◆ Required actions
1. Print the stretch from "Jan 05, 2021by" through "and other activities." in the sleep and circadian rhythm text, word for word.
2. Carry on the text about sleep and circadian rhythms from the point where it stops.
-- Text passage follows --
Sleep and Your Circadian Rhythm

Jan 05, 2021by Julie - F&F

My wonderful Dad asked me on New Year's Day what my resolution for 2021 was. My answer was very simple... 'Get More Sleep'. In running F&F for 6 years you compromise on a few things, one of the biggest is sleep. I have averaged 5 to 6 hours a night for a long time and things have to change. I believe it's one of the solid foundations for a healthy life and something I need to get better at. I am someone who is very fact-based and there's lots of research showing the benefits of sleep. Taking this one step further we should also think about Circadian Rhythms to really optimise our sleep and other activities.

Why is Sleep Important

  • Can help with productivity
  • Can boost your immune system
  • Can improve your mood
  • A lack of sleep can result in weight gain
  • Sleep can help strengthen your heart
  • Sleep can help your memory
  • We need to rest, recover and regenerate

Circadian Rhythms Explained

Circadian rhythms are the different processes/ changes that happen in our body on a 24-hour cycle, eg digestion, hormone release, body temperature, sleeping. They are powered by our internal body clock. If we disrupt our body clock it disrupts our circadian rhythms and that can impact our health. If we eat late, or don't sleep enough, or have jet lag, our rhythms can get out of whack and that can cause issues. I'm currently battling severe reflux (thanks pregnancies) and when I eat and what I eat are really important. I'm trying to optimise my body's circadian rhythm.
-- Text passage concluded --
-- Provided data follows --
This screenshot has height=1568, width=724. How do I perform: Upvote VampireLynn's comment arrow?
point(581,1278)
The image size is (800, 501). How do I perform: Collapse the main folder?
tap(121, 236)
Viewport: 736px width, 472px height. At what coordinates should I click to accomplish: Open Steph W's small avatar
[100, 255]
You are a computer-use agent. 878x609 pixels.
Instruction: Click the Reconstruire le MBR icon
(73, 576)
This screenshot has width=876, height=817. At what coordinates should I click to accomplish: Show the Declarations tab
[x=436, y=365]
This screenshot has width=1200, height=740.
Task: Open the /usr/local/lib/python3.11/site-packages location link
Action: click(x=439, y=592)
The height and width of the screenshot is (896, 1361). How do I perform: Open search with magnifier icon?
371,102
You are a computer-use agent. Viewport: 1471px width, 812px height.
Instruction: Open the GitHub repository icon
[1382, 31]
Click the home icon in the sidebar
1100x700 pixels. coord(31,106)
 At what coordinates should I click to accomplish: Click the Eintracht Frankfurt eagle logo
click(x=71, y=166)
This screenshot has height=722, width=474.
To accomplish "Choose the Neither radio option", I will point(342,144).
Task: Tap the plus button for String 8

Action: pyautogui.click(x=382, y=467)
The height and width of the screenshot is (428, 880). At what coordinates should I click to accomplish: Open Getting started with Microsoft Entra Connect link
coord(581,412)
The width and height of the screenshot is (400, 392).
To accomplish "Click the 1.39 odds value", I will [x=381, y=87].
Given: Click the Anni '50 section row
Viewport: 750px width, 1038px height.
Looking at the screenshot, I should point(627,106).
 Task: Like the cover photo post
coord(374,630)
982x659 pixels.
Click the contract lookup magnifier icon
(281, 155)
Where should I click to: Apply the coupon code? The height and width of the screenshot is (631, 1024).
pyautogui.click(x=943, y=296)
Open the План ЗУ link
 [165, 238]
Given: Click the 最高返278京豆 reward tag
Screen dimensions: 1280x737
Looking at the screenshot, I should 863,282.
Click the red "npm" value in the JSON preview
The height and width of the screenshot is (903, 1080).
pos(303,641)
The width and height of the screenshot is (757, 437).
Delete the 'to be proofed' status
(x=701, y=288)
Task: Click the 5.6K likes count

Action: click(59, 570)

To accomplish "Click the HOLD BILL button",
-- Provided data concluded --
◆ Per-task answers
1.
Jan 05, 2021by Julie - F&F

My wonderful Dad asked me on New Year's Day what my resolution for 2021 was. My answer was very simple... 'Get More Sleep'. In running F&F for 6 years you compromise on a few things, one of the biggest is sleep. I have averaged 5 to 6 hours a night for a long time and things have to change. I believe it's one of the solid foundations for a healthy life and something I need to get better at. I am someone who is very fact-based and there's lots of research showing the benefits of sleep. Taking this one step further we should also think about Circadian Rhythms to really optimise our sleep and other activities.

2.
The Blue Light Effect

We are exposed to so much blue light from our screens and indoor lights. Our brain's circadian clock is connected to the outside world and sunlight so it knows when we should get up and when it's time to go to bed. When the sun goes down our brain releases melatonin to help us sleep. The challenge with blue light is that when we're on screens all day, and at night, our body clock gets confused. This suppresses the production of melatonin and can keep us awake, disrupting our sleep cycle. The way to optimise your circadian rhythm is to limit your exposure to blue light at night and use your screens, and get sunlight, during the day. If you are using screens at night we have Pela blue light glasses to help. Also you can get a blue light lenses on your own prescription glasses. 

Food and your Rhythm

As a general rule we eat for too long, i.e. we start eating early and eat late into the night. Eating for this long disrupts our circadian rhythm and means our body doesn't get enough time to rest. This can affect our sleep and eating late means our body is trying to digest late into the night. Satchin Panda, a Professor at the Center for Circadian Biology, believes time-restricted eating for ten hours of the day gives our body time to rest. So if you start eating at 10am finish by 8pm. That also includes wine!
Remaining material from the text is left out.